Di panggung tanah adat itu, dua pria berhadapan dalam tarian Peresean. Salah satu tradisi perang yang tak dimaksudkan untuk menyakiti, melainkan untuk menunjukkan keberanian dan sportivitas. Tongkat rotan dan tameng kulit kerbau mereka seakan beradu, seolah meniru dentum mesin-mesin yang berpacu di lintasan. Sama-sama berani, sama-sama mengagungkan sportivitas, sama-sama hidup dari adrenalin yang menyala.
Dan ketika para pembalap dunia menjejak tanah Lombok, mereka tak hanya singgah untuk berkompetisi. Mereka larut dalam pesona. Ada yang duduk menikmati senja di pantai, ada yang ikut menenun sabar bersama para Perempuan di desa. Dari kecepatan, mereka belajar sebuah ketenangan, dari kebisingan mereka menemukan kedamaian. Seolah Mandalika mengajarkan bahwa kehidupan bukan hanya tentang siapa yang paling cepat, tapi siapa yang paling tulus dalam setiap perjalanan.
Namun siapa sangka , di balik gemerlapnya tayangan dan sorak penonton, ada simfoni lain yang jarang terlihat. Sebuah konser besar yang tak akan lahir tanpa harmoni ribuan tangan. Ada petugas kebersihan yang diam-diam menyapu jejak kaki di tribun, security yang berdiri tegak menjaga aman di bawah terik matahari, marshal yang terjaga di setiap tikungan, pun tenaga medis yang menjadi garda terdepan melindungi nyawa. Bahkan para UMKM makanan maupun F&B yang menyuguhkan minuman dan makanan bagi ribuan pengunjung, ialah bagian dari orkestra yang sama dengan budaya Indonesia, gotong royong.
Mereka bekerja tanpa tepuk tangan, tapi justru merekalah yang membuat panggung ini berdiri tegak. Dari kerja keras itu, lahir sebuah resonansi besar.
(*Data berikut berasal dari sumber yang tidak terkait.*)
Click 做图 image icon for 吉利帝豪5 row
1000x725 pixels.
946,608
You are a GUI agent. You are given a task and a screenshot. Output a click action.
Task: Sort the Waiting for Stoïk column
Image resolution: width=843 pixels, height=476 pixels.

Pertamina Grand Prix of Indonesia bukan hanya menghadirkan balapan, tapi juga memperlihatkan identitas bangsa. Bangsa yang berdiri karena kerja sama dengan tulus kepada dunia.
Mandalika, pada akhirnya, bukan sekedar sirkuit balap. Ia adalah panggung peradaban. Di sanalah kecepatan bertemu keindahan, kerja keras bertemu kebanggaan, dan budaya bertemu dengan kemajuan. Dari sabang sampai merauke, gema energinya terdengar menjadi simbol bahwa bangsa ini mampu berdiri sejajar di mata dunia, karena semangat terbarukan di baliknya.
Dan lihatlah kini, bukti itu telah terukir. Capaian jumlah penonton meningkat 15% dibanding tahun sebelumnya. Okupansi penginapan hampir mencapai 100%, dan lebih dari 2.000 pekerja lokal terlibat dalam penyelenggaraan ajang ini. Angka-angka itu bukan sekadar statistik, melainkan denyut nadi yang hidup, bukti bahwa setiap tarikan gas di Mandalika menciptakan efek berantai yang nyata. Sebuah multiplier effect yang mengalir dari sirkuit hingga ke ladang, dari tribun ke hingga pasar, dari suara mesin ke suara hati. Di Mandalika, kecepatan ternyata bisa menumbuhkan kehidupan. Dan mungkin, di antara raungan mesin dan riuh tepuk tangan itu, kita bisa mendengar sesuatu yang lebih lembut. suara bangsa yang sedang bermimpi, dan kini perlahan-lahan, sedang mewujudkannya. Dari Pertamina, untuk Indonesia.